The Israel Commissioner of Patents held (20 August 2007) that a CIP patent is slightly different than a regular patent and would not be easily the basis of a request for an accelerated examination of an Israeli patent application, claiming priority of that equivalent CIP.
Patent application No. 136482 was filed on 31 May 2000 claiming priority of a US patent application No. 09/329374 (Patent No. 6218584) dated 10 June 1999 which forms a link in the chain of CIP applications. The Israeli application was accepted and published within Israel Patents and Designs Gazette on March 12, 2006.
Within the opposition procedure, the opponent filed a motion to dismiss the Israeli application, since its notice of acceptance was based on Article 17 [c] of the Israel Patent Act of 1967. Under Article 17 [c] the process of examination of an Israeli patent application can be shortened significantly, if a proper search was already been carried out for the same invention in one of 12 specified countries (such as US, UK, Japan etc.) and a patent was already granted. In which case, the invention would deemed by the Israeli Patent office to be novel, non-obvious and having unity of invention and adequately drafted claims and specifications.
The opponent claimed that a CIP application cannot be used for purposes of Article 17 [c] as the validity of the claims in terms of novelty and non-obviousness in such applications are not adequately verified by the USPTO as a matter of law, and yet for US purposes, these claims enjoy the priority date of the parent application. The opponent further claimed that as the Israeli law does not provide for a similar status to CIP patents, any previous publication of applications within the CIP chain, including the parent application, can be used as a reference against the Israeli application claiming priority of the CIP patent.
The Israel Commissioner of Patents held that in principle, a CIP patent can be the basis of a request for an accelerated patent examination of an equivalent Israeli patent application, under Article 17 [c]. This determination, in fact, upholds Commissioner Regulations (No.33) dated 19 October 2004.
However, the Commissioner proceeded to explain that the presumption under Article 17(c) as to novelty and non-obviousness of the Israeli application claiming priority of a CIP patent cannot, a priori, be established.

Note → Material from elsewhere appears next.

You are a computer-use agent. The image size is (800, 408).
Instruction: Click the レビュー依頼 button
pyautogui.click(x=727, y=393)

All previous applications within the CIP chain which were published, must be carefully examined against such an Israeli application. It was further asserted that a request for an accelerated examination process under Article 17 [c], will be accepted only if none of the earlier applications within the CIP chain were published in the US, previous to the priority date to which the Israeli application is entitled.

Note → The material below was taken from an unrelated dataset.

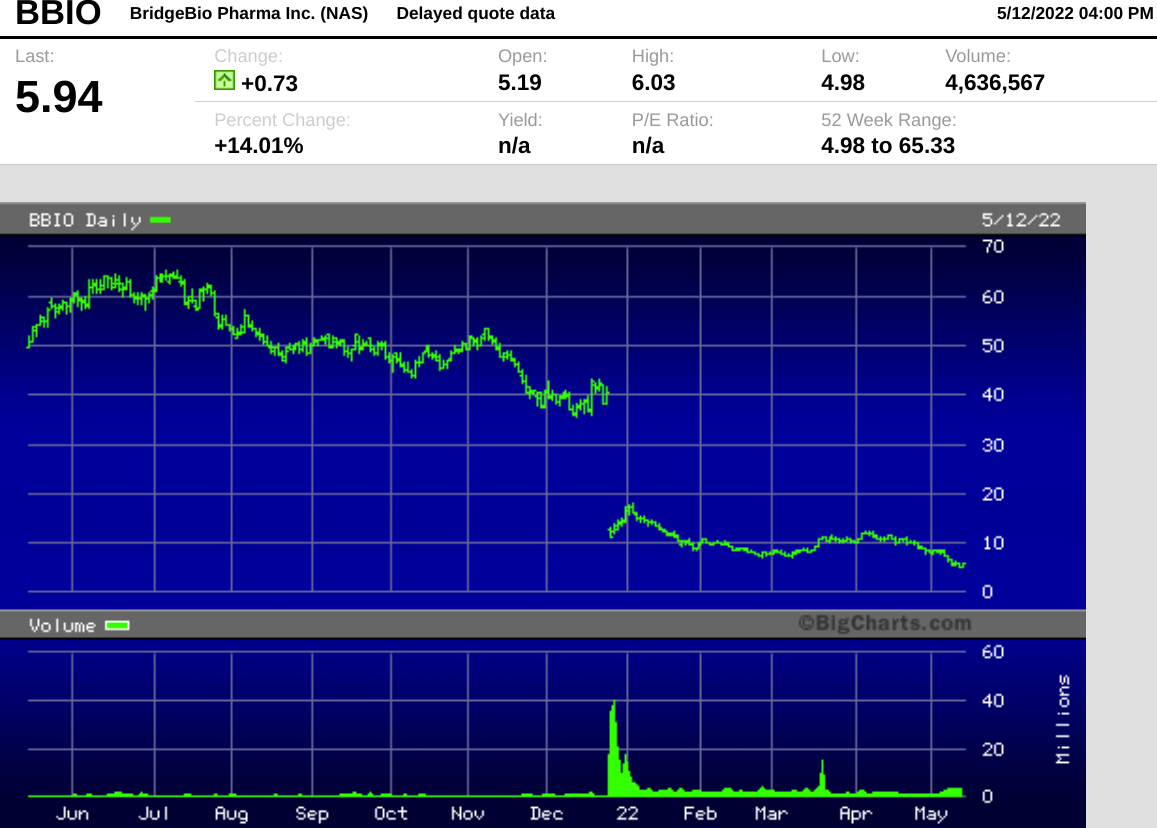Select the BBIO ticker logo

In this case, a few publications of application within the CIP chain were found to carry a date prior to the priority date claimed for the Israeli application, and therefore a request under Article 17[c] should have been rejected. However, the Commissioner held that since an opposition was filed against this patent application, during which questions of novelty and non obviousness will be determined, there is no relevance to the fact that rule 17 [c] was wrongly applied.